[Data rows]
%%

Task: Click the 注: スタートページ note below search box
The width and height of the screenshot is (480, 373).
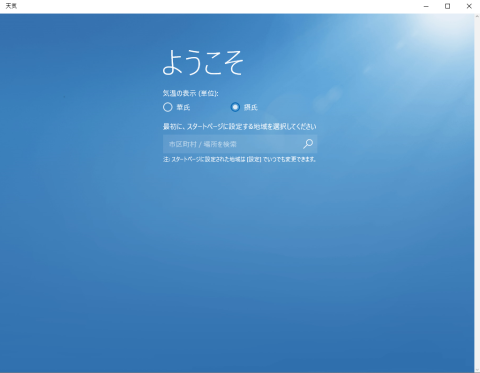Action: 239,159
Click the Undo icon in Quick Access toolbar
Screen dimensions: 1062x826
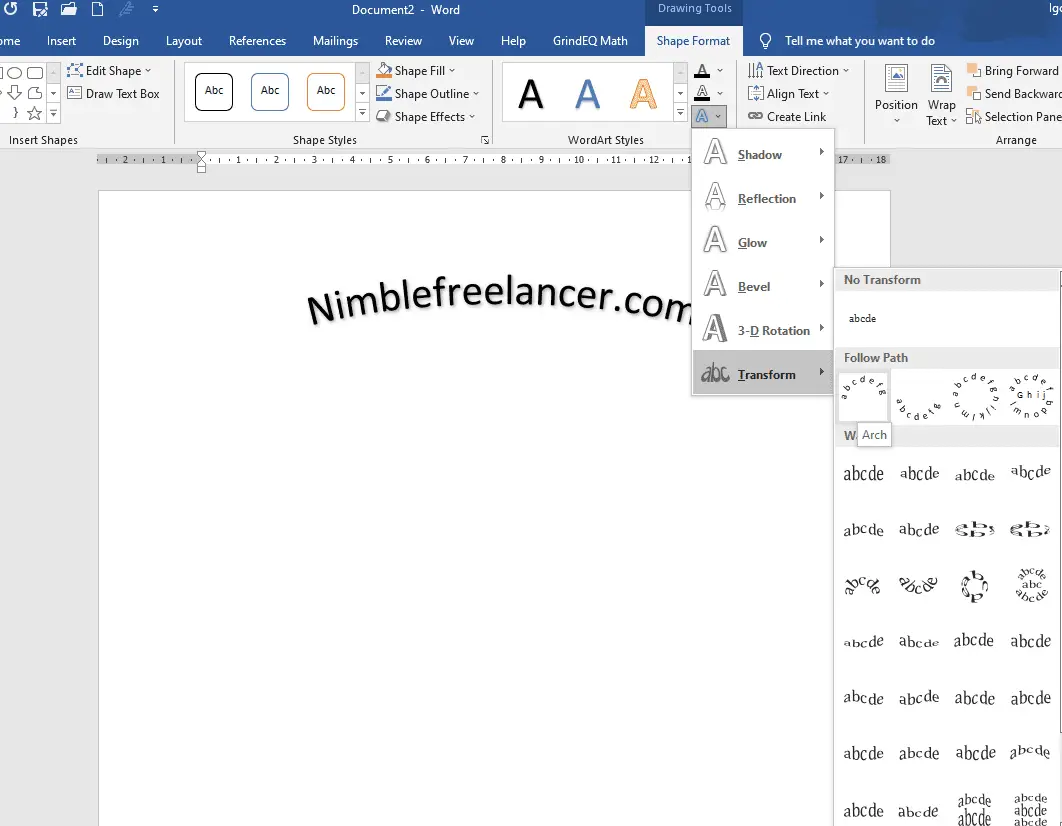click(10, 9)
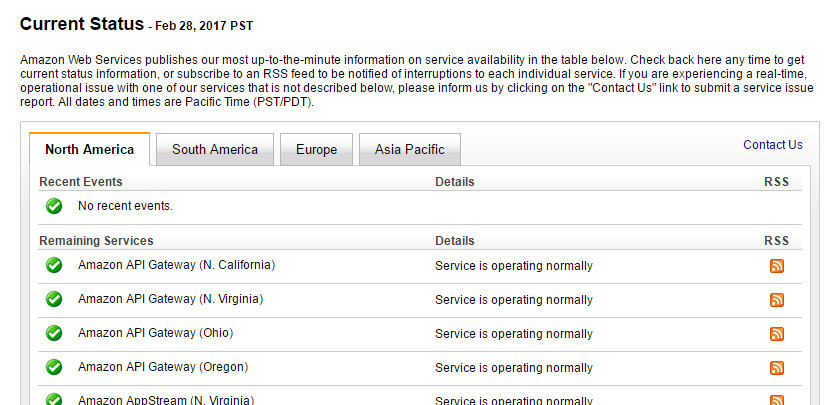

%%

[What is expected]
Set down every row above word for word, omitting the pictures.

[Solution]
Task: Click the 注: スタートページ note below search box
The width and height of the screenshot is (480, 373).
Action: 239,159
Click the Undo icon in Quick Access toolbar
Screen dimensions: 1062x826
click(10, 9)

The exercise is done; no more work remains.